### Data provided:

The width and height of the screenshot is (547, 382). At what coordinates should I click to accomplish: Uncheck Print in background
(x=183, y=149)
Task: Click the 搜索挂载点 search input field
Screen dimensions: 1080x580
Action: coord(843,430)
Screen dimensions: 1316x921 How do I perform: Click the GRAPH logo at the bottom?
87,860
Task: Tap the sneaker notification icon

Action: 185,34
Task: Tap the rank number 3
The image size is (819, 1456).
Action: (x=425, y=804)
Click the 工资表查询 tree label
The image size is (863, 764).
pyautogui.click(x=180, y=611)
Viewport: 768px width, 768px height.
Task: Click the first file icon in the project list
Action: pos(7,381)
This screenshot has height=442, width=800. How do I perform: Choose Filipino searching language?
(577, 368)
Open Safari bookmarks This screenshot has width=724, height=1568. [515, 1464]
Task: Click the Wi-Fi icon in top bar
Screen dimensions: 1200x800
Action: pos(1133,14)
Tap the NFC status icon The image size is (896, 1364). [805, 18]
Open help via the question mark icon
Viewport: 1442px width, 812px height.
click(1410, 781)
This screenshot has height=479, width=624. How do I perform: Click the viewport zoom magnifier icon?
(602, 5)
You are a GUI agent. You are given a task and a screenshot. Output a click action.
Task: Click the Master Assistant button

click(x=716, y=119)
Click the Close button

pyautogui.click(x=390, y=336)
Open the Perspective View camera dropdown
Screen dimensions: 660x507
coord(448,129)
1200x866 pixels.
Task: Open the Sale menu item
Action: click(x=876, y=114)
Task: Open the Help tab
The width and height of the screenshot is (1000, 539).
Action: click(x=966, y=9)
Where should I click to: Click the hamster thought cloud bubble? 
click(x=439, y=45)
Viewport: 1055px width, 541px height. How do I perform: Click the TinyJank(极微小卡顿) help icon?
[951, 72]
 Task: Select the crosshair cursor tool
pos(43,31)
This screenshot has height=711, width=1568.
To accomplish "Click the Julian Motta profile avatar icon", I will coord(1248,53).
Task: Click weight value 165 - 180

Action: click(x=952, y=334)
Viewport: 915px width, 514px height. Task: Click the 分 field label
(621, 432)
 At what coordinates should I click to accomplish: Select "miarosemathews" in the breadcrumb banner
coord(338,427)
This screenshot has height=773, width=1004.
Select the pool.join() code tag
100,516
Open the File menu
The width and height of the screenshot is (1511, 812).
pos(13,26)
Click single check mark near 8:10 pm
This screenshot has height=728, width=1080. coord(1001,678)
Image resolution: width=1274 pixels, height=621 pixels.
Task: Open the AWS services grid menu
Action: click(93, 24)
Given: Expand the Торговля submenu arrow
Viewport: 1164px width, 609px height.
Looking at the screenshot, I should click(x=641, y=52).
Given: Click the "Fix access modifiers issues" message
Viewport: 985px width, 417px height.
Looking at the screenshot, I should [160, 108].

### Work to be completed:
Repeat exactly the lines above, starting with the line that contains "Viewport: 1164px width, 609px height." and ending with the last line, both included, and nothing else.

### Result for this exercise:
Viewport: 1164px width, 609px height.
Looking at the screenshot, I should click(x=641, y=52).
Given: Click the "Fix access modifiers issues" message
Viewport: 985px width, 417px height.
Looking at the screenshot, I should [160, 108].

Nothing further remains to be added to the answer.